### EXERCISE
Produce an exact transcript of all the records.

### GIVEN INFORMATION
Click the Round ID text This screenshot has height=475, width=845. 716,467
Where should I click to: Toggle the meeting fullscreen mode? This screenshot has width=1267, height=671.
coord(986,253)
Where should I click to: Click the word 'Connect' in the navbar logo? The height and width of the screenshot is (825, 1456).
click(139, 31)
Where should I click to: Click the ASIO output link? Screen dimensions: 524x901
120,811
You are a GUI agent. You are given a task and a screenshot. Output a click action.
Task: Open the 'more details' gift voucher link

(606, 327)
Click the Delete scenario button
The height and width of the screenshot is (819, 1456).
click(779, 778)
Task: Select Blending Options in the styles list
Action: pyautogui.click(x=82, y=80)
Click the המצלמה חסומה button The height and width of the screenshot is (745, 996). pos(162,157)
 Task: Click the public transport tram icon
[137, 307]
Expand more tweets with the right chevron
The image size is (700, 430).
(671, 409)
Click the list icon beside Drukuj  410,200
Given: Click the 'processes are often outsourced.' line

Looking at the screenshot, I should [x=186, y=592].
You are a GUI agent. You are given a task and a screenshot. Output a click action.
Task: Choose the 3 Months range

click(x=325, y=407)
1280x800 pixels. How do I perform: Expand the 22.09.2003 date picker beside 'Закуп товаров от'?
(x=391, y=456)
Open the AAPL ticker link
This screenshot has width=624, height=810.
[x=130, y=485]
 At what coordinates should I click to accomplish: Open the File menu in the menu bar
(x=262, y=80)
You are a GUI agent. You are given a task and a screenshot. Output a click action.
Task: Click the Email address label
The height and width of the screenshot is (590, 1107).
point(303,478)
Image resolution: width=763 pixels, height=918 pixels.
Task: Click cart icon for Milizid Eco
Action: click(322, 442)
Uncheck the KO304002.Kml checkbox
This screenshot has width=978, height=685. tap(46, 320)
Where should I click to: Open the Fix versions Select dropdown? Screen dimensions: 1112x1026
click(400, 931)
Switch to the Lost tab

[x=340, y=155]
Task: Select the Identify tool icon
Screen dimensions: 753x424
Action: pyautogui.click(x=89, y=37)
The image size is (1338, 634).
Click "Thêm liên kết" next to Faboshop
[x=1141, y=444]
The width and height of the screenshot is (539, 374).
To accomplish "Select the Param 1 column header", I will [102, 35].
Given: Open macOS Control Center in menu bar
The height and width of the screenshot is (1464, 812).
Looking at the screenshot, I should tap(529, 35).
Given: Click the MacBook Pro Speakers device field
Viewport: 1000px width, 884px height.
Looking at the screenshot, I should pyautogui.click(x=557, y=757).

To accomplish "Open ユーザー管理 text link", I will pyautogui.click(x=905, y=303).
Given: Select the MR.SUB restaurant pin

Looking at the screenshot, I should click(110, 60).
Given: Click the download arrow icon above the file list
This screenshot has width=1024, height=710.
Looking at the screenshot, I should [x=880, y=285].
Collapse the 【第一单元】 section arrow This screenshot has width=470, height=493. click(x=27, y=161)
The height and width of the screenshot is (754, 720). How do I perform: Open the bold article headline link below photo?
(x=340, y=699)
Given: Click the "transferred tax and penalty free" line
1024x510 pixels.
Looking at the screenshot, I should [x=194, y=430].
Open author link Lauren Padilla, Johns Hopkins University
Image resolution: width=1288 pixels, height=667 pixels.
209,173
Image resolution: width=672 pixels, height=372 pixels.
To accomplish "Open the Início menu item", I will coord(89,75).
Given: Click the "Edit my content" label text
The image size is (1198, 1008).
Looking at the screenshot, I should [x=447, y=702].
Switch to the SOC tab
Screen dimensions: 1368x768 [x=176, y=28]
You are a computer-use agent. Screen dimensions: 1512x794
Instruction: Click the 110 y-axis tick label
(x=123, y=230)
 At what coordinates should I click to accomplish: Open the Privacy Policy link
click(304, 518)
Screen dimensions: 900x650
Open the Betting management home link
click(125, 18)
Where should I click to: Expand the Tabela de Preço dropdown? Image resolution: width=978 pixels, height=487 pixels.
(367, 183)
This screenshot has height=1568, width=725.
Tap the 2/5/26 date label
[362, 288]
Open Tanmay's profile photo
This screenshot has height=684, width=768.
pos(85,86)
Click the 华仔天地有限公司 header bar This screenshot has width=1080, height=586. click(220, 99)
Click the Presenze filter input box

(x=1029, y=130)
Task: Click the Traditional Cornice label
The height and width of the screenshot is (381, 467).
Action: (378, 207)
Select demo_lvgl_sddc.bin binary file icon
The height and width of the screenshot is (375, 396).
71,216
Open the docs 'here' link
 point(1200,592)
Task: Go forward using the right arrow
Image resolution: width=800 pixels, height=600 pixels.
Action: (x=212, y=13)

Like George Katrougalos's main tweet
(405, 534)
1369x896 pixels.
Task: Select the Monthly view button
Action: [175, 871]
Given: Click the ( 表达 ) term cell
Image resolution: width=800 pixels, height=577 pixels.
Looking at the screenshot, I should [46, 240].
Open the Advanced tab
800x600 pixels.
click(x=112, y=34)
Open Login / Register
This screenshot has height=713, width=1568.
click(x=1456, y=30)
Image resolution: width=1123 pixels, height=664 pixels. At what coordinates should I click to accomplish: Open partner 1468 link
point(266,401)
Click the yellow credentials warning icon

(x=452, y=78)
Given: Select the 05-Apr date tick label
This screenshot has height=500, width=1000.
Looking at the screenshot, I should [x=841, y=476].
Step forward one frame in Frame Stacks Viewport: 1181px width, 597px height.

### SOLVED EXERCISE
Click the Round ID text This screenshot has height=475, width=845. 716,467
Where should I click to: Toggle the meeting fullscreen mode? This screenshot has width=1267, height=671.
coord(986,253)
Where should I click to: Click the word 'Connect' in the navbar logo? The height and width of the screenshot is (825, 1456).
click(139, 31)
Where should I click to: Click the ASIO output link? Screen dimensions: 524x901
120,811
You are a GUI agent. You are given a task and a screenshot. Output a click action.
Task: Open the 'more details' gift voucher link

(606, 327)
Click the Delete scenario button
The height and width of the screenshot is (819, 1456).
click(779, 778)
Task: Select Blending Options in the styles list
Action: pyautogui.click(x=82, y=80)
Click the המצלמה חסומה button The height and width of the screenshot is (745, 996). pos(162,157)
 Task: Click the public transport tram icon
[137, 307]
Expand more tweets with the right chevron
The image size is (700, 430).
(671, 409)
Click the list icon beside Drukuj  410,200
Given: Click the 'processes are often outsourced.' line

Looking at the screenshot, I should [x=186, y=592].
You are a GUI agent. You are given a task and a screenshot. Output a click action.
Task: Choose the 3 Months range

click(x=325, y=407)
1280x800 pixels. How do I perform: Expand the 22.09.2003 date picker beside 'Закуп товаров от'?
(x=391, y=456)
Open the AAPL ticker link
This screenshot has width=624, height=810.
[x=130, y=485]
 At what coordinates should I click to accomplish: Open the File menu in the menu bar
(x=262, y=80)
You are a GUI agent. You are given a task and a screenshot. Output a click action.
Task: Click the Email address label
The height and width of the screenshot is (590, 1107).
point(303,478)
Image resolution: width=763 pixels, height=918 pixels.
Task: Click cart icon for Milizid Eco
Action: click(322, 442)
Uncheck the KO304002.Kml checkbox
This screenshot has width=978, height=685. tap(46, 320)
Where should I click to: Open the Fix versions Select dropdown? Screen dimensions: 1112x1026
click(400, 931)
Switch to the Lost tab

[x=340, y=155]
Task: Select the Identify tool icon
Screen dimensions: 753x424
Action: pyautogui.click(x=89, y=37)
The image size is (1338, 634).
Click "Thêm liên kết" next to Faboshop
[x=1141, y=444]
The width and height of the screenshot is (539, 374).
To accomplish "Select the Param 1 column header", I will [102, 35].
Given: Open macOS Control Center in menu bar
The height and width of the screenshot is (1464, 812).
Looking at the screenshot, I should tap(529, 35).
Given: Click the MacBook Pro Speakers device field
Viewport: 1000px width, 884px height.
Looking at the screenshot, I should pyautogui.click(x=557, y=757).

To accomplish "Open ユーザー管理 text link", I will pyautogui.click(x=905, y=303).
Given: Select the MR.SUB restaurant pin

Looking at the screenshot, I should click(110, 60).
Given: Click the download arrow icon above the file list
This screenshot has width=1024, height=710.
Looking at the screenshot, I should [x=880, y=285].
Collapse the 【第一单元】 section arrow This screenshot has width=470, height=493. click(x=27, y=161)
The height and width of the screenshot is (754, 720). How do I perform: Open the bold article headline link below photo?
(x=340, y=699)
Given: Click the "transferred tax and penalty free" line
1024x510 pixels.
Looking at the screenshot, I should [x=194, y=430].
Open author link Lauren Padilla, Johns Hopkins University
Image resolution: width=1288 pixels, height=667 pixels.
209,173
Image resolution: width=672 pixels, height=372 pixels.
To accomplish "Open the Início menu item", I will coord(89,75).
Given: Click the "Edit my content" label text
The image size is (1198, 1008).
Looking at the screenshot, I should [x=447, y=702].
Switch to the SOC tab
Screen dimensions: 1368x768 [x=176, y=28]
You are a computer-use agent. Screen dimensions: 1512x794
Instruction: Click the 110 y-axis tick label
(x=123, y=230)
 At what coordinates should I click to accomplish: Open the Privacy Policy link
click(304, 518)
Screen dimensions: 900x650
Open the Betting management home link
click(125, 18)
Where should I click to: Expand the Tabela de Preço dropdown? Image resolution: width=978 pixels, height=487 pixels.
(367, 183)
This screenshot has height=1568, width=725.
Tap the 2/5/26 date label
[362, 288]
Open Tanmay's profile photo
This screenshot has height=684, width=768.
pos(85,86)
Click the 华仔天地有限公司 header bar This screenshot has width=1080, height=586. click(220, 99)
Click the Presenze filter input box

(x=1029, y=130)
Task: Click the Traditional Cornice label
The height and width of the screenshot is (381, 467).
Action: (378, 207)
Select demo_lvgl_sddc.bin binary file icon
The height and width of the screenshot is (375, 396).
71,216
Open the docs 'here' link
 point(1200,592)
Task: Go forward using the right arrow
Image resolution: width=800 pixels, height=600 pixels.
Action: (x=212, y=13)

Like George Katrougalos's main tweet
(405, 534)
1369x896 pixels.
Task: Select the Monthly view button
Action: [175, 871]
Given: Click the ( 表达 ) term cell
Image resolution: width=800 pixels, height=577 pixels.
Looking at the screenshot, I should [46, 240].
Open the Advanced tab
800x600 pixels.
click(x=112, y=34)
Open Login / Register
This screenshot has height=713, width=1568.
click(x=1456, y=30)
Image resolution: width=1123 pixels, height=664 pixels. At what coordinates should I click to accomplish: Open partner 1468 link
point(266,401)
Click the yellow credentials warning icon

(x=452, y=78)
Given: Select the 05-Apr date tick label
This screenshot has height=500, width=1000.
Looking at the screenshot, I should [x=841, y=476].
Step forward one frame in Frame Stacks Viewport: 1181px width, 597px height.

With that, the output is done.